Nevyansk Tower, Russia

(images via: wikimedia commons)

Younger by far than most of the towers on this list save Big Ben, the Leaning Tower of Nevyansk was built in the 18th century. Its exact construction date and purpose are unknown – some speculate that it was a watchtower, a bellower, a prison or perhaps even a laboratory for chemical experiments during the Soviet age. There are local legends that the angle of the tower is intentional; restorers say that it was a defect during construction that the architects attempted to remedy using specially trimmed bricks. Today there’s a three-degree deviation between the base and the middle part of the tower.

The Leaning Temple of Huma

(image via: wikimedia commons)

The world’s only leaning temple, dedicated to the Hindu god Shiva, stands in the Indian state of Orissa. It’s unknown whether the considerable lean of the tower was induced by design or by accident, but interestingly, while the edifice leans, the pinnacle is perpendicular to the ground. It’s possible that the tower began to lean due to flood- or earthquake-caused displacement of the rocky foundation.

Suurhusen Church Tower, Germany

(images via: wikimedia commons)

Suurhusen is the world’s most leaning tower that is unintentionally tilted. A late medieval steeple located in northwestern Germany, The Leaning Tower of Suurhusen is a brick gothic church that currently leans at an angle of 5.193 degrees – beating the far more famous Tower of Pisa by 1.22 degrees. It was originally built in the Middle Ages on a foundation of oak tree trunks preserved by marshy groundwater; when the land was drained in the 29th century the wood rotted, which caused the tilt.

Bad Frankenhausen Church Tower, Germany

(images via: panaramio)

An underground spring that winds beneath the entire town of Bad Frankenhausen in the eastern German state of Thuringia is leaching earth from below, making structures like the church tower extremely unstable. The church’s steeple has been slanting since at least 1640, reaching 4.8 degrees in recent years. Efforts to stabilize it have failed, and it seems that the steeple will soon be lost to collapse.

Tower of Pisa, Italy

(images via: carolyn conner, francisco antunes)

Of course, you knew this one was coming. The ‘Leaning’ Tower of Pisa is the world’s most infamous tilted building even though it’s not the oldest, the tallest or the furthest-leaning. But thanks to the open ground around the campanile of Pisa’s cathedral, the angle of the tower is startlingly clear, making for fantastic photo opportunities. Over 183 feet tall, the tower was built on a mere 9-foot-deep foundation, and it began sinking almost immediately after construction began in 1173, progressing beyond the second floor by 1178. By 1272, the tower was still unfinished, and engineers built upper floors with one side taller than the other to compensate for the tilt, making the tower curved. Stabilization efforts have continued over the centuries, and the tower was declared fully stable in May 2008 after removing the bells, cinching the tower with cables and removing earth under the raised side. Engineers say it has stopped moving for the first time in history, and that it will remain standing for at least 200 years.

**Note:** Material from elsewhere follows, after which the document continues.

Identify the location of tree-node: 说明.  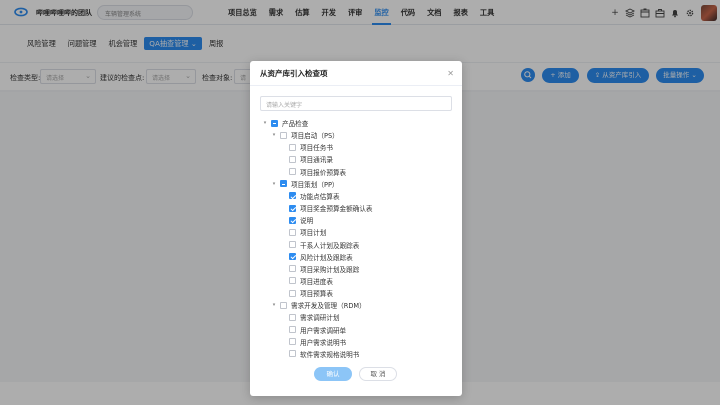
(296, 220).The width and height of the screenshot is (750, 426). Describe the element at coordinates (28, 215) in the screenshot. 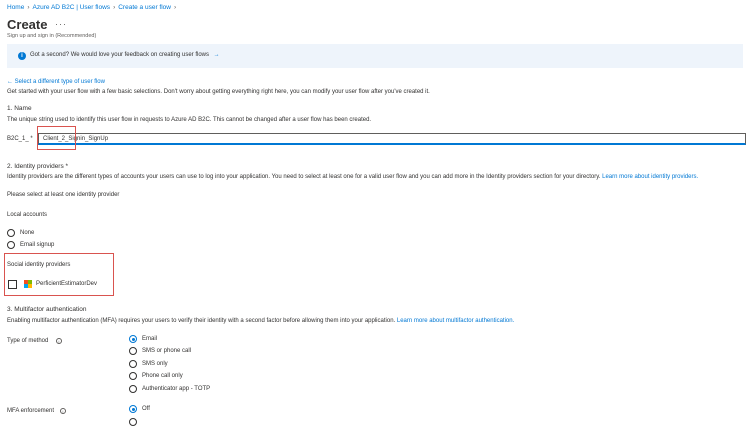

Capital Gate Tower, Olympic Stadium & Gate of Europe

(images via:, wikipedia 1, 2)

Aging structures aren’t the only towers in the world that seem to tilt dangerously close to destruction. Just look at the Capital Gate Tower of Abu Dhabi, a mixed-use skyscraper reaching 520 feet into the sky with a dramatic 18-degree lean to the west. Capital Gate was named the ‘World’s furthest-leaning man-made tower’ by the Guinness Book of World Records in 2010. The tower is stabilized by the world’s first “pre-cambered core”, which includes a huge amount of concrete reinforced with steel, as well as 490 piles drilled nearly 100 feet into the earth.

Other intentionally leaning modern wonders include the Tower of Montreal at the Olympic Stadium and the Gate of Europe in Madrid. The Tower of Montreal is officially the world’s tallest leaning tower at 575.8 feet. The Gate of Europe towers are twin 374-foot-tall office buildings with an incline of 15 degrees.